> **Description of the task**
Please show every row below that contains the string "icon", matching its case exactly.

> **The records**
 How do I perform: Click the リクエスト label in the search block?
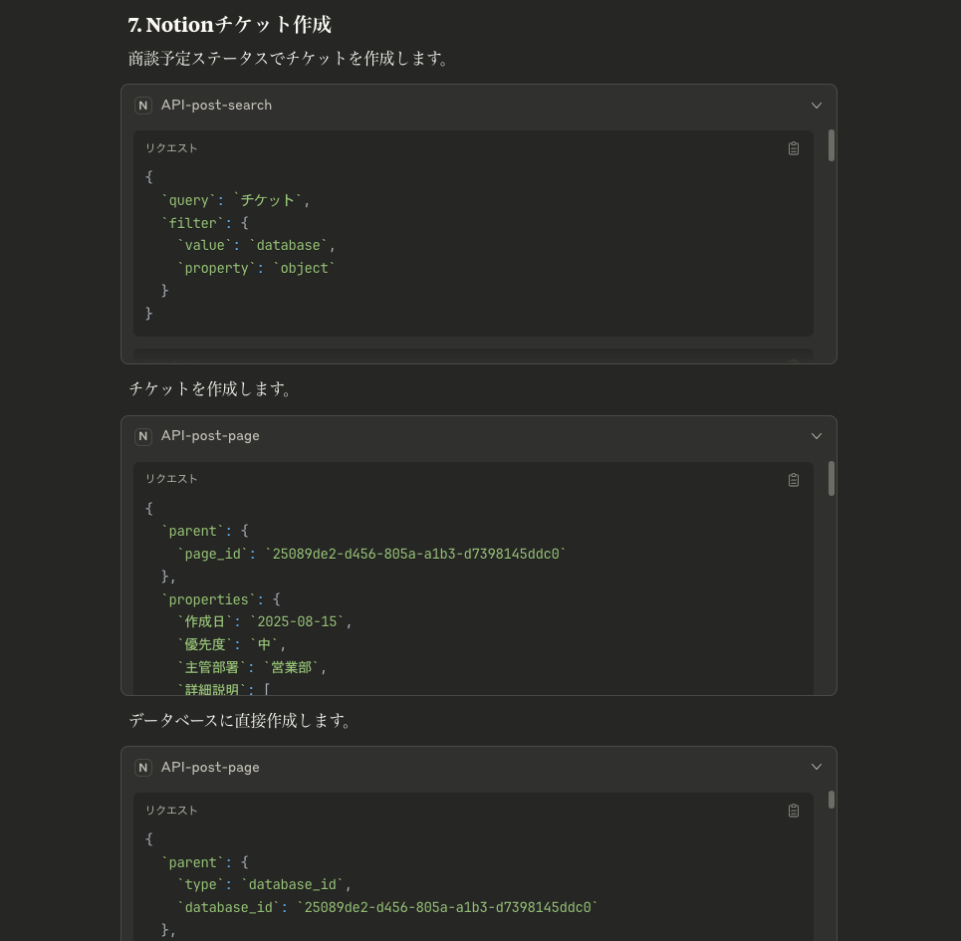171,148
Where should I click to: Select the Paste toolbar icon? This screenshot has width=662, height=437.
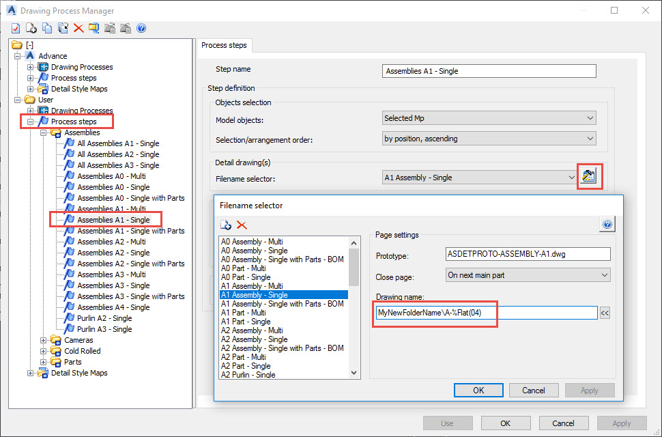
* * *
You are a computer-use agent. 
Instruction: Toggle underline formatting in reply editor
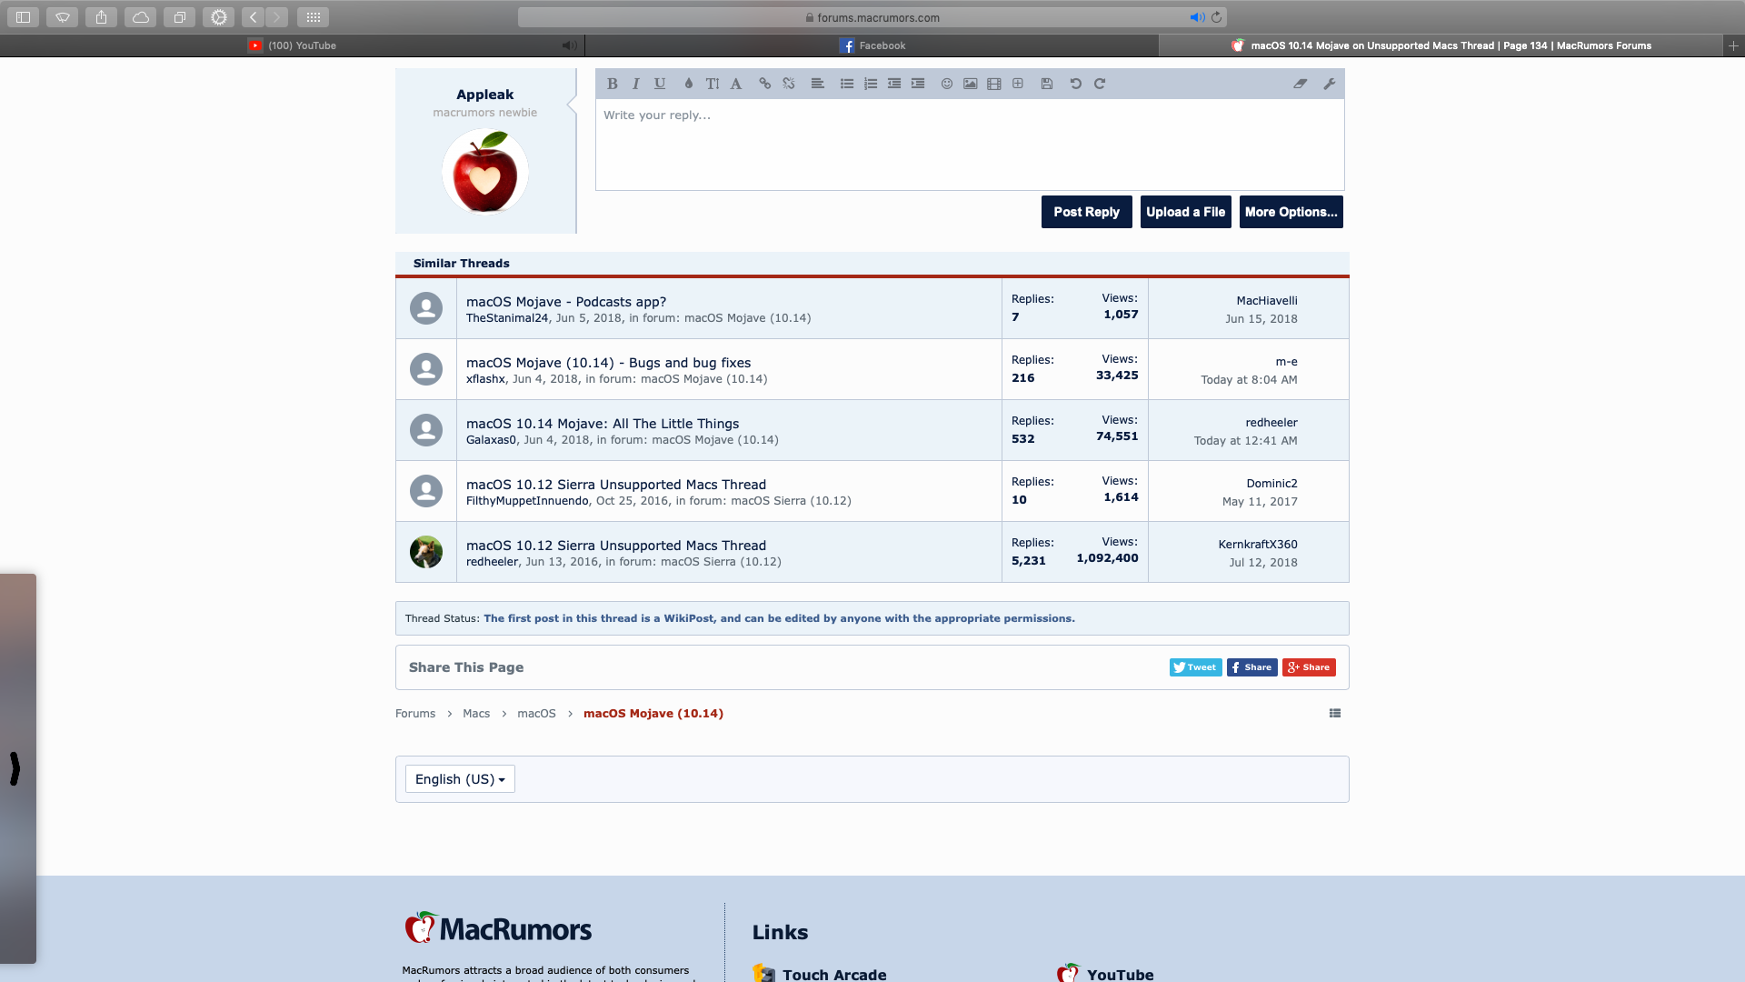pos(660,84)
--
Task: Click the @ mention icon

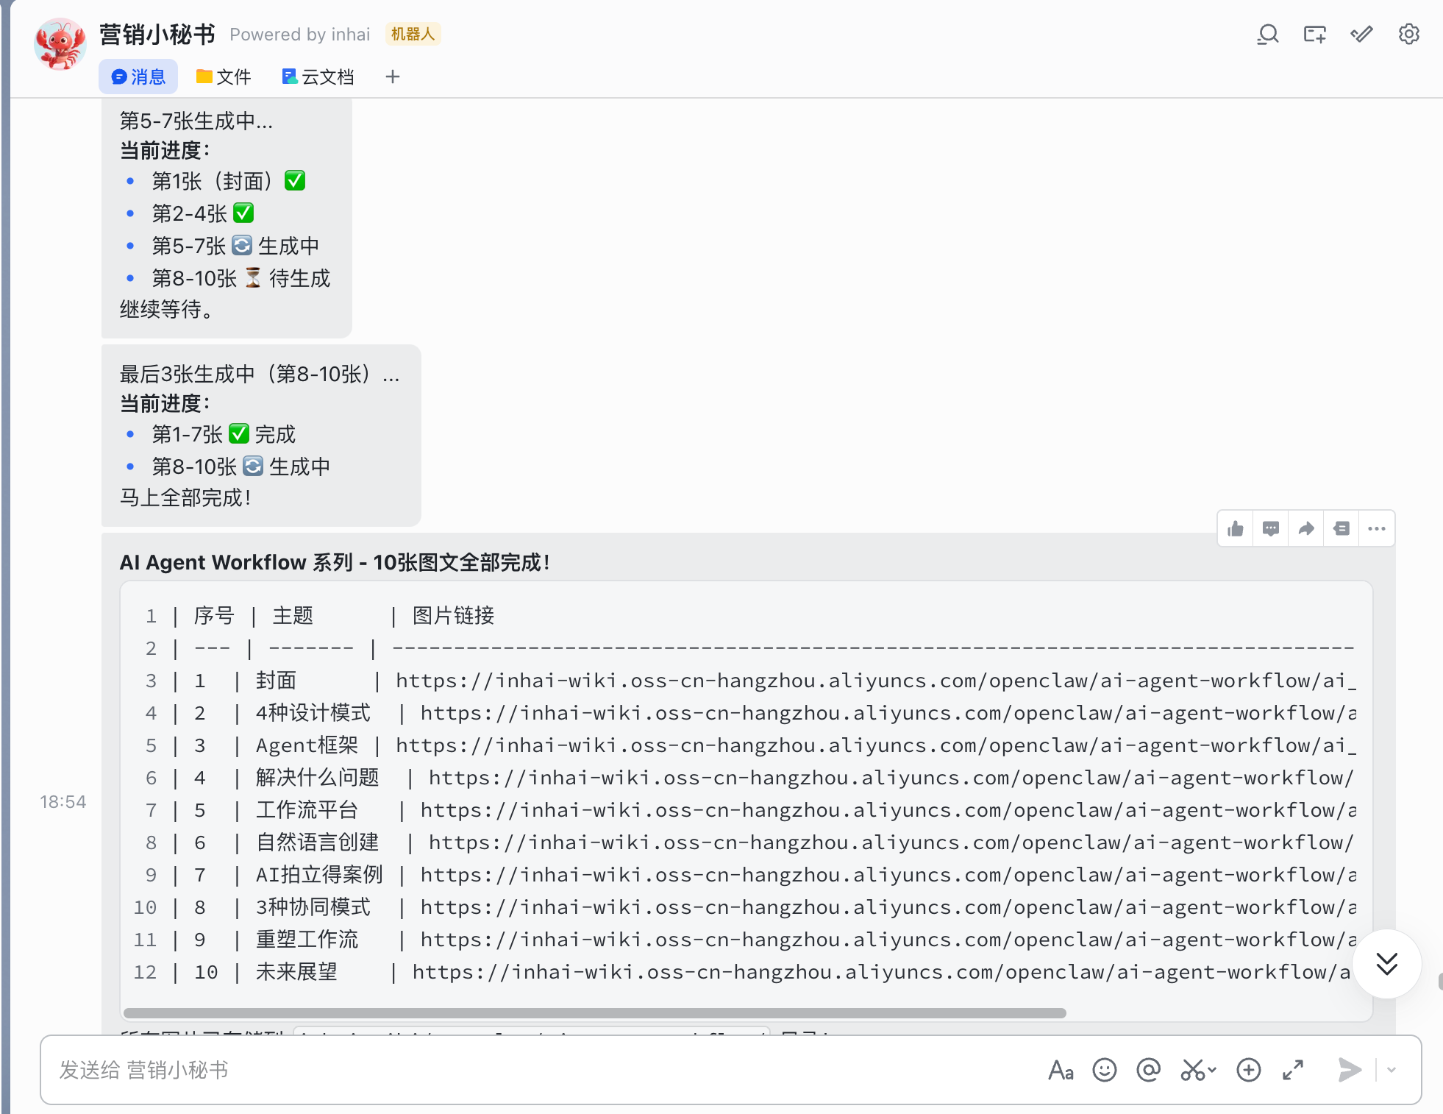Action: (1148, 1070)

> **Written solution**
Where should I click to: Select the Paste toolbar icon? This screenshot has width=662, height=437.
Task: Click the @ mention icon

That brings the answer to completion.